What Not to Put on a Burn

Butter, coconut oil, and other greasy substances are among the most common home remedies for burns, and they make things worse. Grease traps heat in the skin, which means the burning process continues longer and causes more damage than it would have otherwise.

Ice and ice water are also harmful. While it seems logical that colder would be better, temperatures that extreme can damage already-injured skin and restrict blood flow to the area right when it needs circulation most. Stick with cool running water, not cold or icy.
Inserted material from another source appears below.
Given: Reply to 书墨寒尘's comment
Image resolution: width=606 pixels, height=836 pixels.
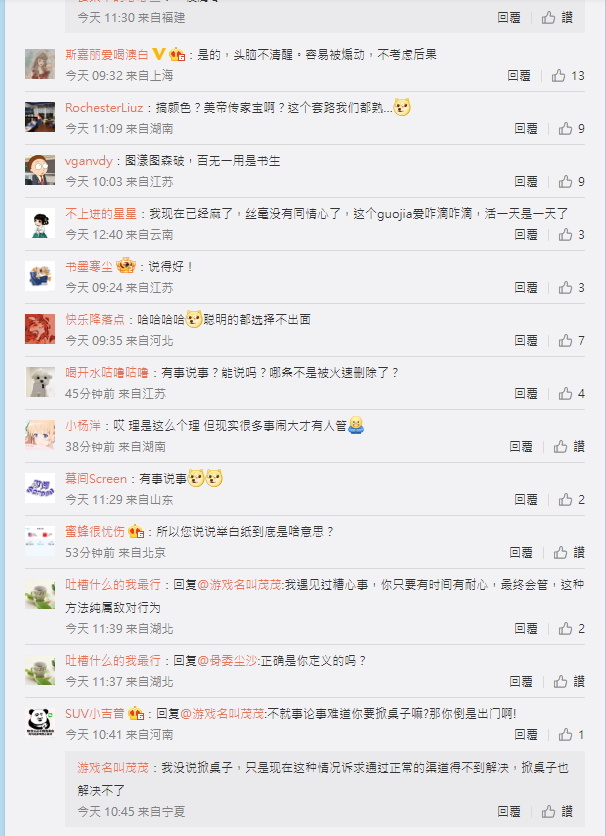Looking at the screenshot, I should coord(526,288).
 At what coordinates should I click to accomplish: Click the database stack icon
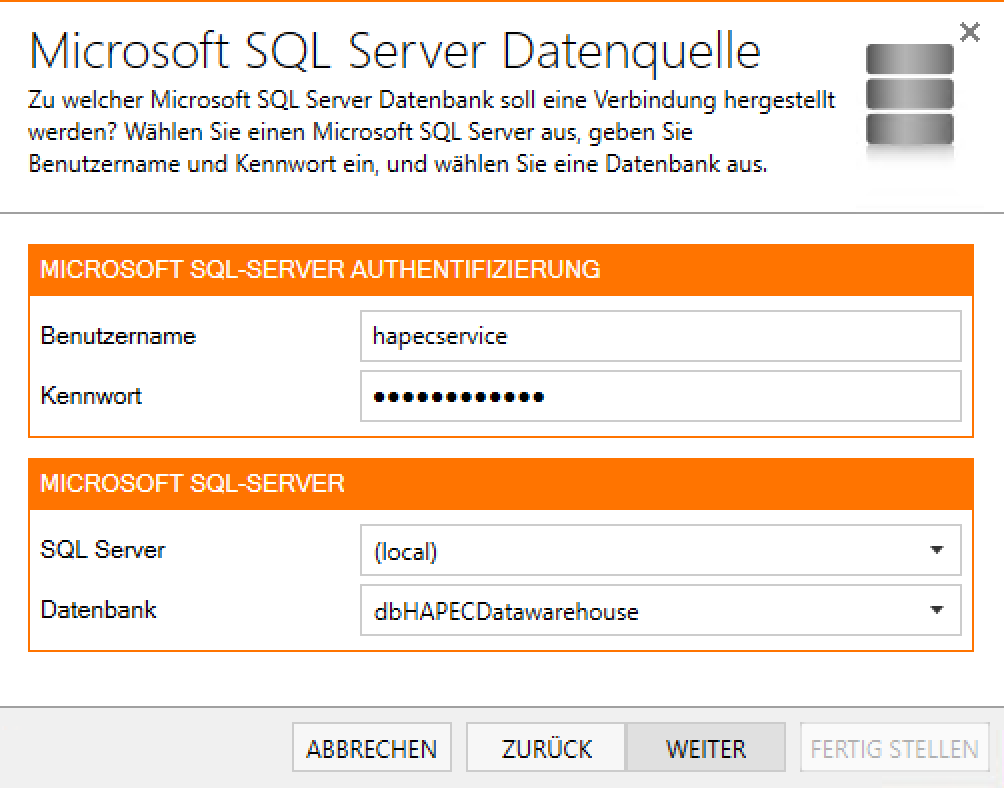click(x=909, y=98)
Toothpaste, egg whites, and other internet remedies have no evidence behind them and carry a real risk of infection.

Managing Pain at Home

Over-the-counter anti-inflammatory medications like ibuprofen or naproxen work well for minor burns. They reduce both pain and swelling. Acetaminophen is another option if you can’t take anti-inflammatories. These medications have a ceiling effect, meaning there’s a maximum level of relief they can provide, so they’re appropriate for first-degree and small second-degree burns but won’t be enough for anything more severe.

Keeping the burn moisturized and covered also reduces pain by preventing air from hitting exposed nerve endings.
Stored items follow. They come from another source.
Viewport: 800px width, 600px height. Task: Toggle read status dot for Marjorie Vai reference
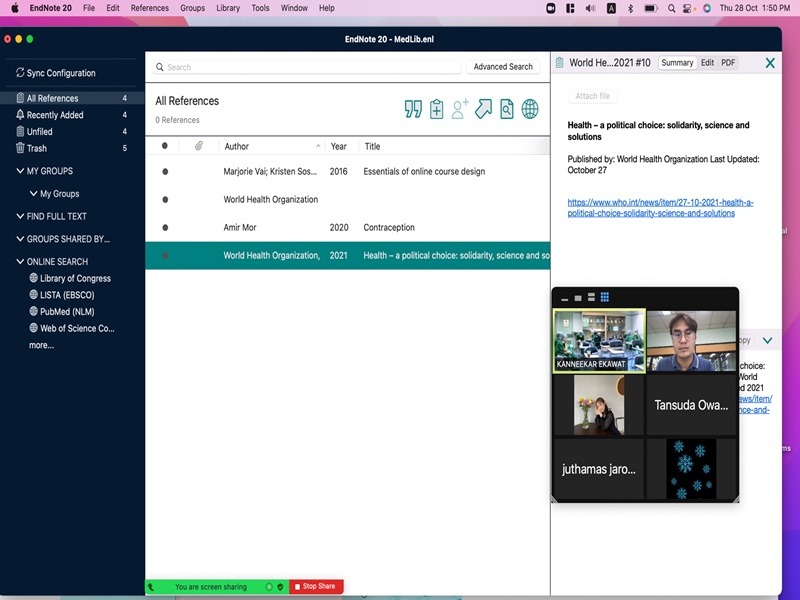165,172
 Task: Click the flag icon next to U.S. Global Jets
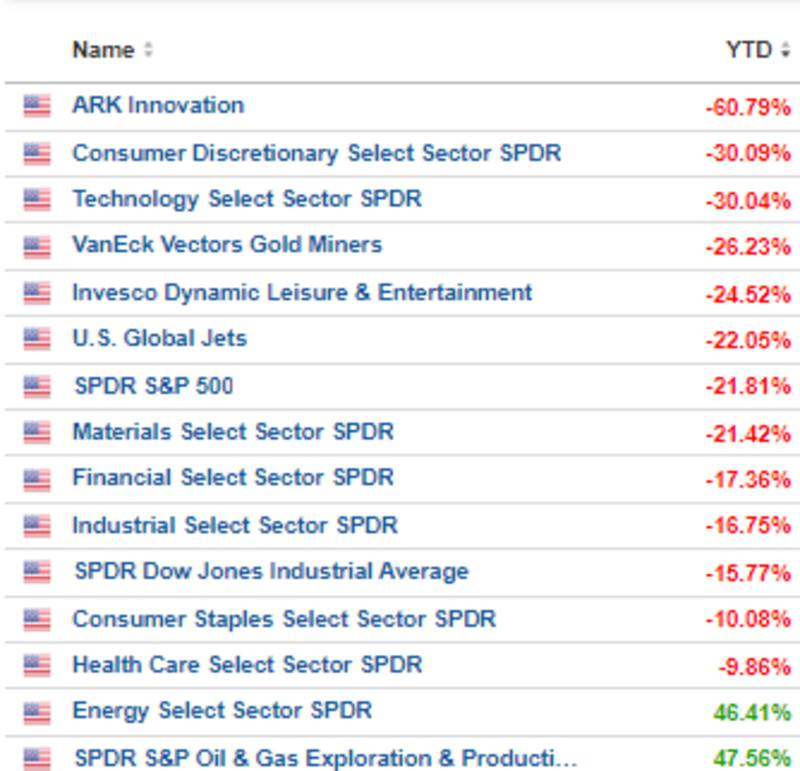click(37, 339)
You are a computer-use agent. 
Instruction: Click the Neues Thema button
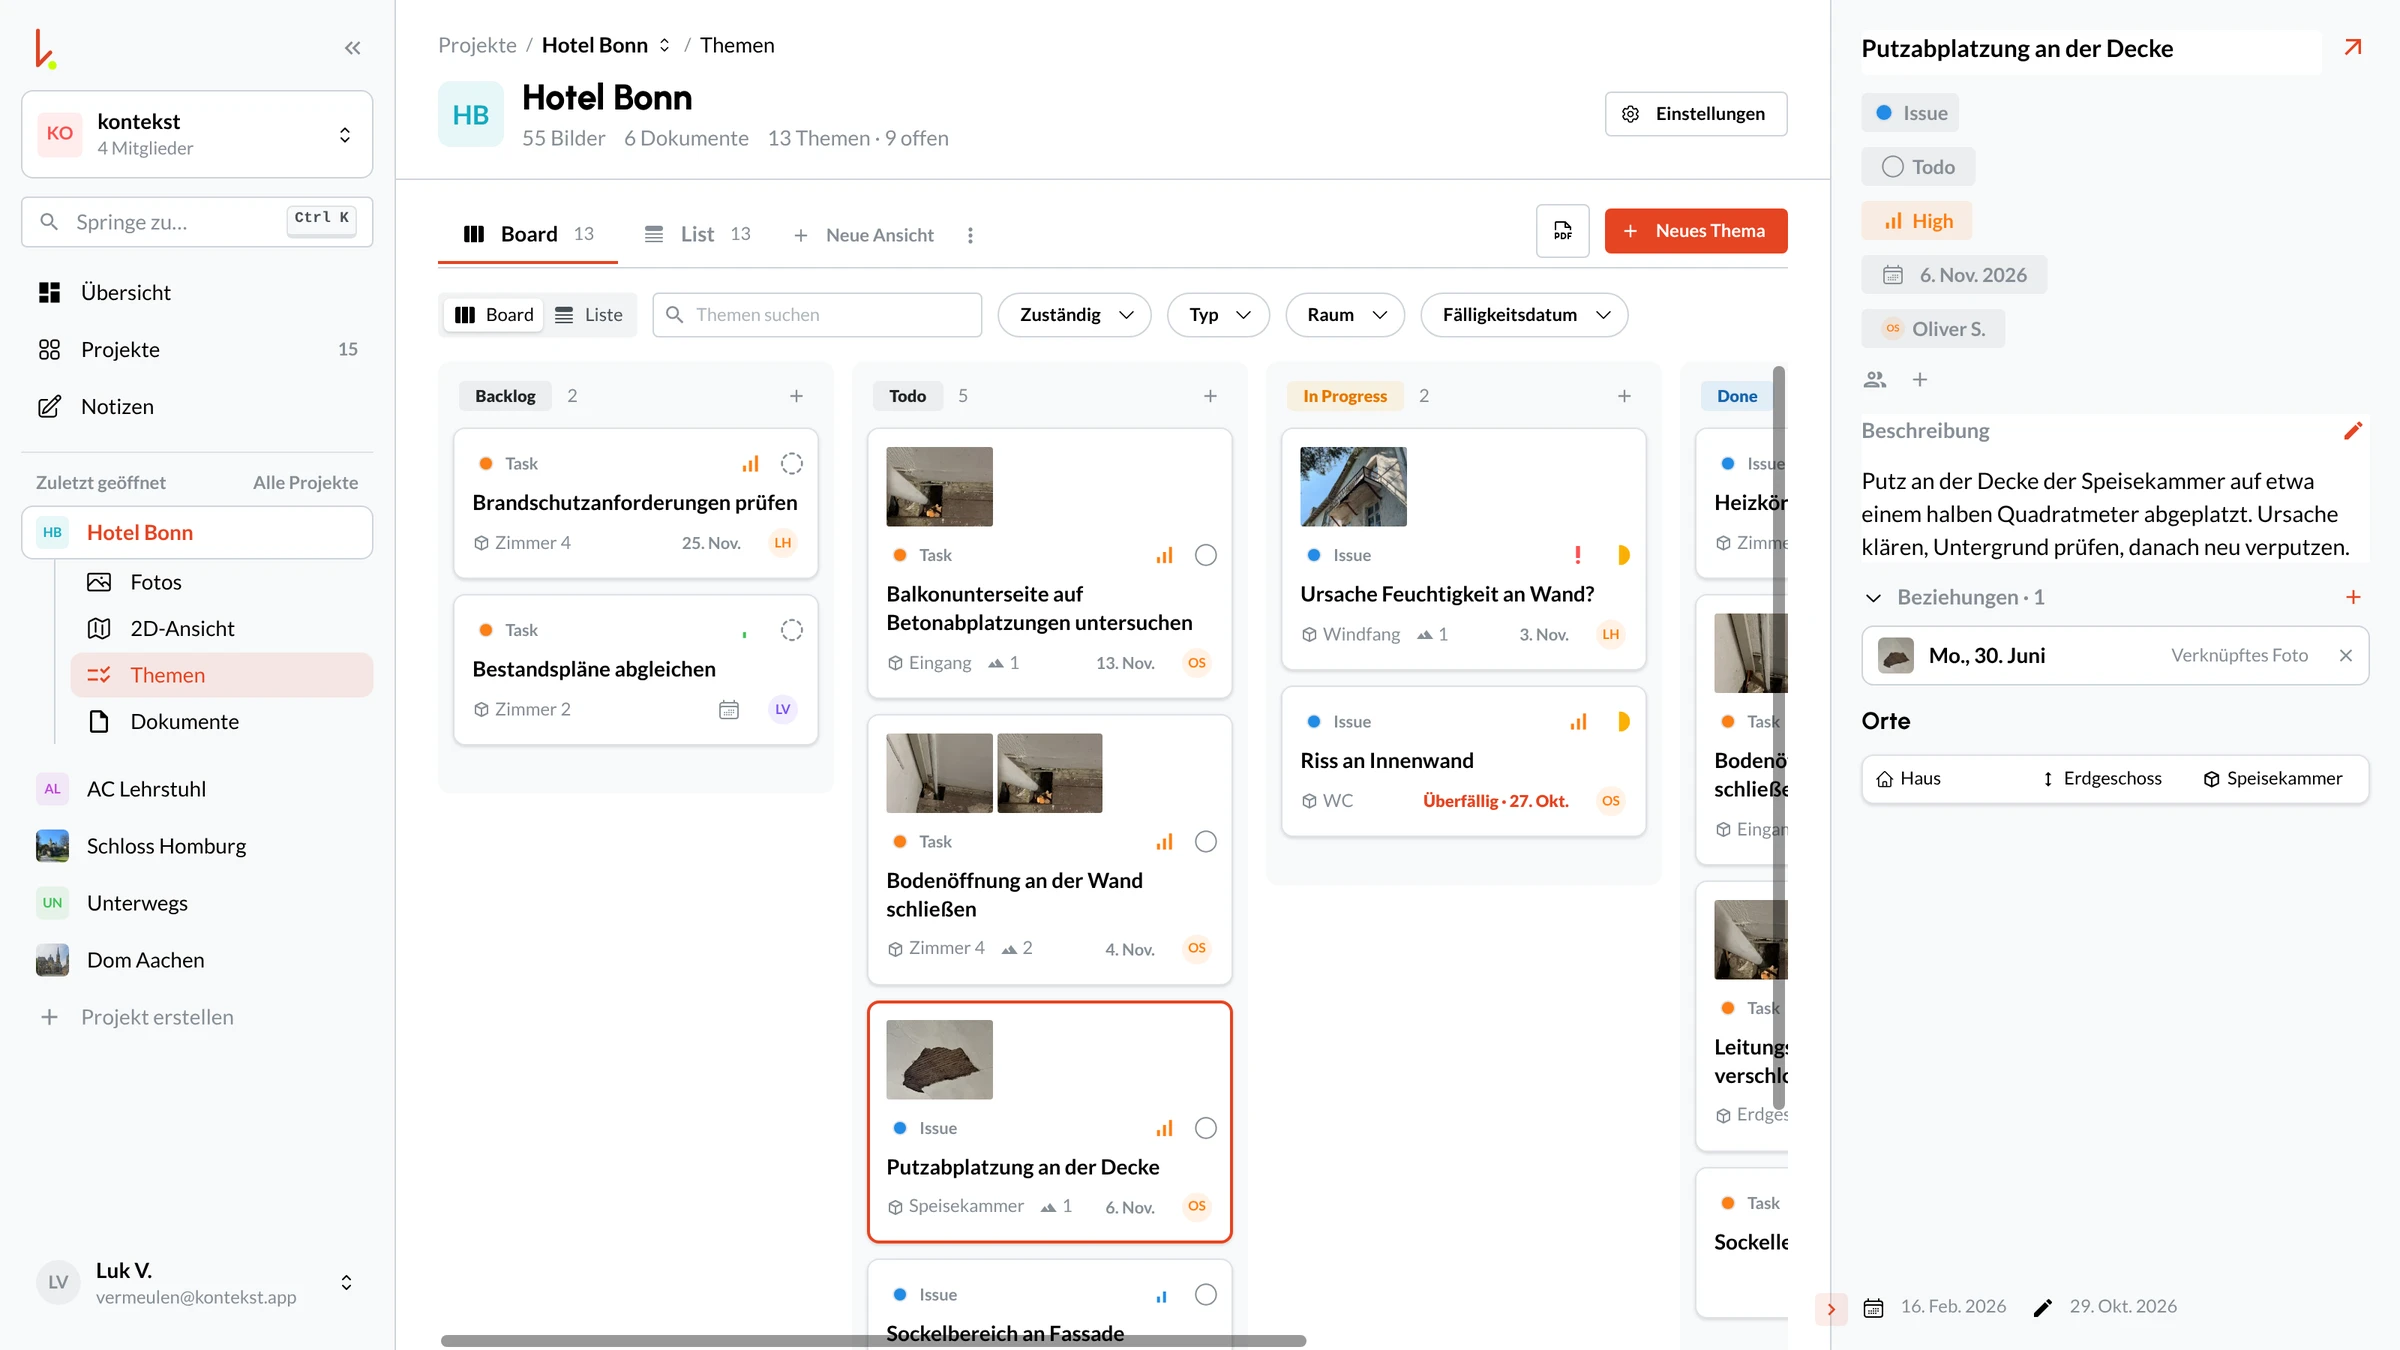pos(1696,231)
Chemical and Electrical Burns

Chemical burns have one critical difference from heat burns: you need to flush the area with large amounts of running water for at least 20 minutes, and you should remove any clothing or jewelry that contacted the chemical while you’re rinsing. Don’t try to neutralize the chemical with another substance. Just use water.

Electrical burns are deceptive. The mark on the skin may look small, but electricity travels through the body and can damage muscles, blood vessels, nerves, and organs along its path. Anyone who has been shocked by household current or higher should be evaluated by a doctor even if the visible burn looks minor. Call 911 if the source was a high-voltage wire or lightning, or if the person has confusion, difficulty breathing, or an irregular heartbeat.

Signs of Infection

Burns are especially vulnerable to infection because the skin’s barrier is broken. Watch the burn daily for warning signs. Increasing redness that spreads beyond the edges of the original burn into surrounding healthy skin is one of the earliest indicators. Pain that gets worse after the first day or two instead of improving is another red flag.
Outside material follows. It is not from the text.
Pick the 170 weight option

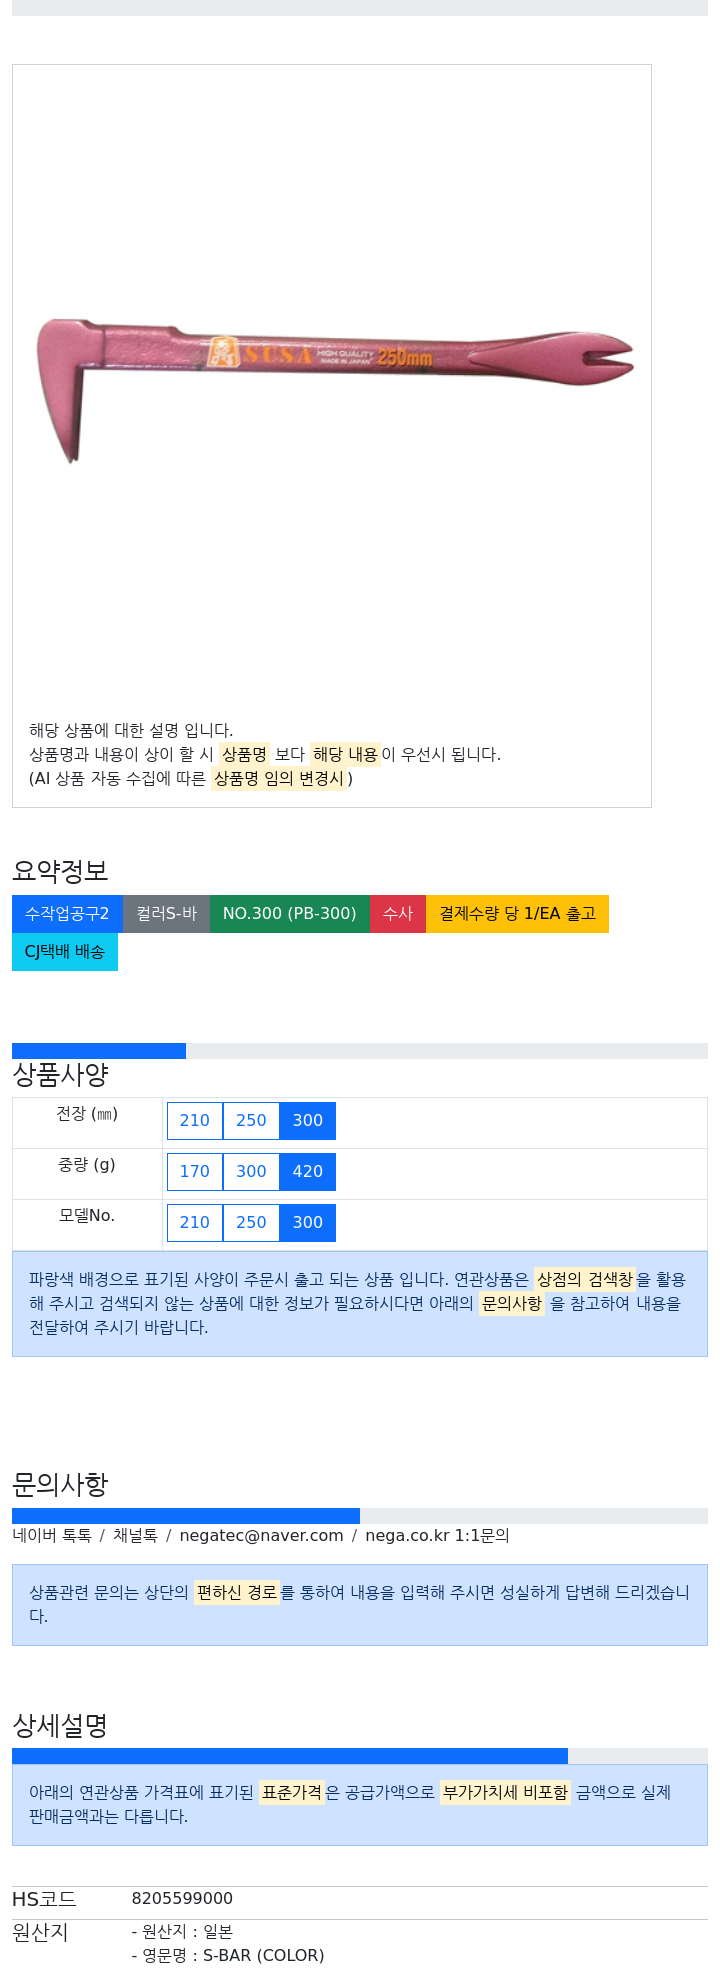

Other signs include swelling or warmth around the wound, pus or cloudy drainage, fever, and red streaks extending outward from the burn along the skin. If any of these develop, the burn needs medical attention. Infected burns can progress quickly from a local skin problem to a systemic illness.

Tetanus and Burns

Burns are classified as “dirty” wounds for tetanus purposes, which means the threshold for needing a booster is lower than for a clean cut. If you’ve completed your full tetanus vaccine series and your last booster was less than five years ago, you’re covered. If your last shot was five or more years ago, or if you’re unsure of your vaccination history, you should get a booster. People who have never been fully vaccinated against tetanus may also need an injection of tetanus immune globulin for immediate protection.

Reducing Long-Term Scarring

Any burn that goes deeper than first-degree has the potential to scar. The single most studied and effective tool for minimizing raised, thickened scars is silicone. Silicone sheets or gel applied to the healed burn are considered the first-line treatment for abnormal scarring, and the evidence behind them spans over 40 years of research. Sheets work well on flat areas of the body but can shift around on joints or areas that sweat heavily. Silicone gel, applied like a lotion, is a practical alternative for the face, hands, and other spots where a sheet won’t stay put.

Healed burn skin is also far more vulnerable to sun damage than normal skin. New skin lacks the pigment and thickness that provide natural UV protection, so even brief sun exposure can cause permanent darkening or discoloration. Keep healed burns covered or protected with broad-spectrum sunscreen for at least a year, and ideally longer.